(Raw records)
::::::

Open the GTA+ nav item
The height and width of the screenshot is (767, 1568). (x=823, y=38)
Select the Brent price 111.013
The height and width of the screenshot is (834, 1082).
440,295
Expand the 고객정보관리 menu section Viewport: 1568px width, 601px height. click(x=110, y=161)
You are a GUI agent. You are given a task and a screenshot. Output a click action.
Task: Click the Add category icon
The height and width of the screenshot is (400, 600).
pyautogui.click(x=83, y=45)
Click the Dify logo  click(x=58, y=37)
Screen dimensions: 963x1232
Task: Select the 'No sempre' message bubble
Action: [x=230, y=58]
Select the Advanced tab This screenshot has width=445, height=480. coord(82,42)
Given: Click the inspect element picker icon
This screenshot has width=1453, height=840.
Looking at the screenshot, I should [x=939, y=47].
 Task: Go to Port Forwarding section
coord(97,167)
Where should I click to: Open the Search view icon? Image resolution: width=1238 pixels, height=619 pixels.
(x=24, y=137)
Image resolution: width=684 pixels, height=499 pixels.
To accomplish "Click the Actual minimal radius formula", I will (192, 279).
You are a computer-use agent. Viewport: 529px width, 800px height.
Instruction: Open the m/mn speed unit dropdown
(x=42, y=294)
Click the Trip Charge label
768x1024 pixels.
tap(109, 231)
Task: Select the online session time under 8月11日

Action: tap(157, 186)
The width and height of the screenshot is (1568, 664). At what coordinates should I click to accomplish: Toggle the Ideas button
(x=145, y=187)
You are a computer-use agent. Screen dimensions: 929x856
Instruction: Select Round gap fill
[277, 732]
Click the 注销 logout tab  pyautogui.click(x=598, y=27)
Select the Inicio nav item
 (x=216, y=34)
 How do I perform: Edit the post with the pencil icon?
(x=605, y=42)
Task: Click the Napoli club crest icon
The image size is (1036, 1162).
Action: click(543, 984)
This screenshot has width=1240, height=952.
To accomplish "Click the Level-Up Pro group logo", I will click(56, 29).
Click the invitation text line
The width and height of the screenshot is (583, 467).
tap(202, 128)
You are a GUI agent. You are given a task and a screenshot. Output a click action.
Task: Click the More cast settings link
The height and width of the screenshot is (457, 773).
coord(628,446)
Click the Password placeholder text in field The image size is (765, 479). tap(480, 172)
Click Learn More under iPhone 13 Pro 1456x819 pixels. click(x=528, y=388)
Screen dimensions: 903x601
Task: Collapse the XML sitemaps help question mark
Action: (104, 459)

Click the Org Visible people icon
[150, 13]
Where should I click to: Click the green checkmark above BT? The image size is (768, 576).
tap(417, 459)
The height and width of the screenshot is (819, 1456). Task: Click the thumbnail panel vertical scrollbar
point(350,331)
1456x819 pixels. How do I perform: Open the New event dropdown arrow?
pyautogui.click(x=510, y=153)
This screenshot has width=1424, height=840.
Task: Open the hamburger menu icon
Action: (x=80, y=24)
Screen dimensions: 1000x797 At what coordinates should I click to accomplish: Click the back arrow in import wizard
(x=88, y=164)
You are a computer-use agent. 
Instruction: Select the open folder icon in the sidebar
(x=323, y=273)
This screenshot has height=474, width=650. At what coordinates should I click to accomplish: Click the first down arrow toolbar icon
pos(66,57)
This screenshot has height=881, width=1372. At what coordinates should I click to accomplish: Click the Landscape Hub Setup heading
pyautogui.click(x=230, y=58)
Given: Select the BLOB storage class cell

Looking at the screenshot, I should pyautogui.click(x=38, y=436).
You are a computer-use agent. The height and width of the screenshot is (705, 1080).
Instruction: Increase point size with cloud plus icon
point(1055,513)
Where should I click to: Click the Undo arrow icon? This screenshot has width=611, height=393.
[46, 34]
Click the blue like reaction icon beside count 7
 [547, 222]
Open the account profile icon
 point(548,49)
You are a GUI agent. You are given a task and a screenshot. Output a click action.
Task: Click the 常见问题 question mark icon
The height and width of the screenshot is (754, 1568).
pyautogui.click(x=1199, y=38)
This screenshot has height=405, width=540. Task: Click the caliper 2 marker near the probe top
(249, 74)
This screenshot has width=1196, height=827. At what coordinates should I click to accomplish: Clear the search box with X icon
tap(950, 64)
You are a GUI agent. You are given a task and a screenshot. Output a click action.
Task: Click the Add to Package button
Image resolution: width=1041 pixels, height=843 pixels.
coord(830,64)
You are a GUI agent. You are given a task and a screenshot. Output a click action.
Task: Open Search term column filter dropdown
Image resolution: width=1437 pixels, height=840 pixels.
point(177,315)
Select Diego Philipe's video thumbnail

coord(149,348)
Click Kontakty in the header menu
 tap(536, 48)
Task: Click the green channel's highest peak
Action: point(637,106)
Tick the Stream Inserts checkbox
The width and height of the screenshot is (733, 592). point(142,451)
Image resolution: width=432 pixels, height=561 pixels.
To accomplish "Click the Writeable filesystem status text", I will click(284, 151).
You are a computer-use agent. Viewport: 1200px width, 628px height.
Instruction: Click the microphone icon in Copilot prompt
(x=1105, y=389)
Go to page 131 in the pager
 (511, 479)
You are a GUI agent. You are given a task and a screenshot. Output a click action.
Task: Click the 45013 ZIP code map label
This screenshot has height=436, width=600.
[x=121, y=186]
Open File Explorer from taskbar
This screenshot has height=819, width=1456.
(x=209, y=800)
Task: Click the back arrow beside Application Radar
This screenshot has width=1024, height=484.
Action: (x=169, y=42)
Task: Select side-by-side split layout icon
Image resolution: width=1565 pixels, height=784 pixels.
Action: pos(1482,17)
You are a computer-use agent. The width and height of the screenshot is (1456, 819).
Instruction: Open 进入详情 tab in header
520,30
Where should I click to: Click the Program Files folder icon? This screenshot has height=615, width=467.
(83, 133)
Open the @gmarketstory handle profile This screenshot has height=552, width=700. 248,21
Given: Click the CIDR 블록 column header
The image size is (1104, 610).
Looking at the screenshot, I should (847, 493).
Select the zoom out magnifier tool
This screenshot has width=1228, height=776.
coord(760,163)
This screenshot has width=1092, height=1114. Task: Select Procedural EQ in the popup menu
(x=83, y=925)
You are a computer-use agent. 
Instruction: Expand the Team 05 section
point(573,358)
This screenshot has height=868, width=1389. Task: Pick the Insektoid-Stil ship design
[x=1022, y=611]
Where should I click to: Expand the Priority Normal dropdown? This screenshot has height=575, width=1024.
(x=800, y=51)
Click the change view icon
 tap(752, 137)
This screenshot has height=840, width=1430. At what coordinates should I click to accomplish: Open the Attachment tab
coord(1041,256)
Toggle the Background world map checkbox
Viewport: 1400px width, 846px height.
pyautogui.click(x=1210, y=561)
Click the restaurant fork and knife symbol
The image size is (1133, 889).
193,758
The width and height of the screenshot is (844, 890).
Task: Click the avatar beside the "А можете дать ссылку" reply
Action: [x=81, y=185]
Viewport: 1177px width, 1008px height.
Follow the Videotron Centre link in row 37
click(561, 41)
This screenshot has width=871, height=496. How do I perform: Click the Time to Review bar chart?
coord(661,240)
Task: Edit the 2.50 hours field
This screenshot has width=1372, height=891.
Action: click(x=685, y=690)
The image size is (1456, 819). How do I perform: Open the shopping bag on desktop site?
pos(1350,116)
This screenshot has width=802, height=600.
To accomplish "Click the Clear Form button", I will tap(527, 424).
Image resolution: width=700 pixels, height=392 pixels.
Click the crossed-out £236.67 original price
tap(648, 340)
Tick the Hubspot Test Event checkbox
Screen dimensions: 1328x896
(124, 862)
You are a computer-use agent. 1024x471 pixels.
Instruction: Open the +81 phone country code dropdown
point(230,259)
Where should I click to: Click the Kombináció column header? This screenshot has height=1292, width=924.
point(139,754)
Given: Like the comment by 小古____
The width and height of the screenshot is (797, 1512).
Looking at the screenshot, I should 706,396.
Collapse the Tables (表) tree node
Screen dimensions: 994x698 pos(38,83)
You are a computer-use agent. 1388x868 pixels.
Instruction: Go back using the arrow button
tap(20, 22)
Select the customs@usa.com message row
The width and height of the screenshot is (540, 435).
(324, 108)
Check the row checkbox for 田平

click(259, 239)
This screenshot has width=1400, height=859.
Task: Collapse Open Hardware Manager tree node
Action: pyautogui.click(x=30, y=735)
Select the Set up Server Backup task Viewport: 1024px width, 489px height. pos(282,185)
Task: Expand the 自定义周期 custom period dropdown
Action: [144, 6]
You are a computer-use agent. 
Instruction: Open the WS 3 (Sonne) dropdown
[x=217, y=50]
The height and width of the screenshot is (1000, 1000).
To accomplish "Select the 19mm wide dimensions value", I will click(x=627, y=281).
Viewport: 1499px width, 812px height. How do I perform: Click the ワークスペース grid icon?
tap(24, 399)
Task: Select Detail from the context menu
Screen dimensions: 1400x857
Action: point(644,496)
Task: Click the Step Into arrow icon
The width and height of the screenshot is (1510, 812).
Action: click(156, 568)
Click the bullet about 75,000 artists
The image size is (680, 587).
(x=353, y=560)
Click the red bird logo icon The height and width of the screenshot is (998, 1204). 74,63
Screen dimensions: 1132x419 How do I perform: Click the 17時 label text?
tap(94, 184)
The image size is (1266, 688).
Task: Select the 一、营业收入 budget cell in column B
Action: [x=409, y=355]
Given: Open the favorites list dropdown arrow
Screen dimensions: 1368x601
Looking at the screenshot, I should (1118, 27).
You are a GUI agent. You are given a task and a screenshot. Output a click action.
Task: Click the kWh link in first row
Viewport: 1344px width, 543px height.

::::::

• _Short task_
Starting with the line containing "You are a computer-use agent. 1024x471" and going on through the line containing "Action: pyautogui.click(x=30, y=735)", write out the data again, swapping "computer-use agent" for "GUI agent" and leaving everything else unchanged.

• _Final result_
You are a GUI agent. 1024x471 pixels.
Instruction: Open the +81 phone country code dropdown
point(230,259)
Where should I click to: Click the Kombináció column header? This screenshot has height=1292, width=924.
point(139,754)
Given: Like the comment by 小古____
The width and height of the screenshot is (797, 1512).
Looking at the screenshot, I should 706,396.
Collapse the Tables (表) tree node
Screen dimensions: 994x698 pos(38,83)
You are a GUI agent. 1388x868 pixels.
Instruction: Go back using the arrow button
tap(20, 22)
Select the customs@usa.com message row
The width and height of the screenshot is (540, 435).
(324, 108)
Check the row checkbox for 田平

click(259, 239)
This screenshot has width=1400, height=859.
Task: Collapse Open Hardware Manager tree node
Action: pyautogui.click(x=30, y=735)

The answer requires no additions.